For the cooks: Quinoa mushroom congee
26 Apr 2016
It’s heading into winter, which means big bowls of steaming porridge are on their way. But what to do when you’re not feeling that sweet morning goodness and not even a generous drizzle of honey can tempt you into getting out the pots and pans? Make it savoury of course! Nims from The Jam Pantry is no stranger to turning breakfast on its head, and you’ll find plenty of quirky dishes on her café menu of a morning. So we expected nothing less than serious creativity when it came to serving up a porridge recipe from her fabulous repertoire. Best of all, after a good soak overnight, the quinoa in this bowl is full of all sorts of goodness, with enzymes and beneficial bacteria that will do plenty for your gut health. You don’t HAVE to soak, but do you really want to deprive all those little critters of a good party out of and inside your belly?
- 1 cup quinoa
- 5 dried shiitake mushrooms
- 1 sheet of nori, torn into pieces
- Soy sauce or tamari
- Toasted sesame seeds, to sprinkle
- Begin the night before. Soak the quinoa in 2 cups of water overnight, along with the shiitake mushrooms and nori wrapped in a piece of muslin or other clean, loose woven fabric.
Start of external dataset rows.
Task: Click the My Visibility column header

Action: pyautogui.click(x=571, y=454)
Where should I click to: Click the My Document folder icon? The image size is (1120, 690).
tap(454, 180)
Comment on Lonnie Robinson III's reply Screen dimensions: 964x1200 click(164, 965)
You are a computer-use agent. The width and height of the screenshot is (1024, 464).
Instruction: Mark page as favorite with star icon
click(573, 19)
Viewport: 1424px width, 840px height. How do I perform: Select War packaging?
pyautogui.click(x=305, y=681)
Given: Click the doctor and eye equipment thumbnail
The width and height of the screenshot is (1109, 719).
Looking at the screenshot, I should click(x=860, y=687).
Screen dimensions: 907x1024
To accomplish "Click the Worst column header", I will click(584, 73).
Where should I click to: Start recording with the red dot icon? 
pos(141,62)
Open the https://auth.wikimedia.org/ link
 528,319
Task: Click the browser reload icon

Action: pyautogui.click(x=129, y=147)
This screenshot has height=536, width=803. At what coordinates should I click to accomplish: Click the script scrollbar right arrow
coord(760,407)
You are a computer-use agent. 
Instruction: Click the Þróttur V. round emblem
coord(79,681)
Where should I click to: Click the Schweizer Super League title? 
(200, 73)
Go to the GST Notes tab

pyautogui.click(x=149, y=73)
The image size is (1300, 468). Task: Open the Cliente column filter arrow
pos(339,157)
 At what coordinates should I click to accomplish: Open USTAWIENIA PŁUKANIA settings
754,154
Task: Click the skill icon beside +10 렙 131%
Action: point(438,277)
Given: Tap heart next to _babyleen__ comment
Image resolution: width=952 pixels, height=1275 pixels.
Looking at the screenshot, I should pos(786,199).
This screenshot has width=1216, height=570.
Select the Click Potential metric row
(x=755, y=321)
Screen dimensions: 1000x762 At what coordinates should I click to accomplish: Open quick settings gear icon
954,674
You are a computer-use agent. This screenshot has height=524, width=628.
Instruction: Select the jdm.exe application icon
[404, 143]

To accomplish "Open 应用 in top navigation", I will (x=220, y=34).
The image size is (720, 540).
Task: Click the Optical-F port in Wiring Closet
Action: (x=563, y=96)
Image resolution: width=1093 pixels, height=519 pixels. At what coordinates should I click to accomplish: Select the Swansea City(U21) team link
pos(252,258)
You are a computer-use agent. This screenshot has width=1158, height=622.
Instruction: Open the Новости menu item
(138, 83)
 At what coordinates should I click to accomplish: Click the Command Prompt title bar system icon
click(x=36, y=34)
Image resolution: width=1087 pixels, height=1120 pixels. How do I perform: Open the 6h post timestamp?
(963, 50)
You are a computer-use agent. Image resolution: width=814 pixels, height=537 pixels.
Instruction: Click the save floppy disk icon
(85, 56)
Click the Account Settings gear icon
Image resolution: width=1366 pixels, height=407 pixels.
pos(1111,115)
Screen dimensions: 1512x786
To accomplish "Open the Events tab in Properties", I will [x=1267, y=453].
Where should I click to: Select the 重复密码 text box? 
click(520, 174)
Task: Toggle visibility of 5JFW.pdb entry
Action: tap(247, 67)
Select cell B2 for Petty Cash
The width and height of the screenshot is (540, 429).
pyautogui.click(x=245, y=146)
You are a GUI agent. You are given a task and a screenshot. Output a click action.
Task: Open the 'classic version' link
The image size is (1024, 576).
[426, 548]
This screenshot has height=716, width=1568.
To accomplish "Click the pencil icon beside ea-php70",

- The next morning, remove the nori and shiitake bouquet garni, drain the quinoa and transfer to a pot. Add 5 cups of water, 1/2 a teaspoon of salt and the garni.
- Bring the quinoa to the boil, cover with a lid and reduce the heat to a slow simmer for about an hour, stirring occasionally until the mix is rich and creamy. Your quinoa will be see through.
- Remove the garni, open the muslin, slice the shiitake and add them back to the pot (the seaweed will have done it’s job adding a whole range of B vitamins to your pot of yum).
- Serve in little bowls with avocado, a drizzle of soy sauce or tamari, and some toasted sesame seeds. You can also add a spoonful of grated carrot or spring onions, some pickled ginger and, for the extra hungry, a fried egg.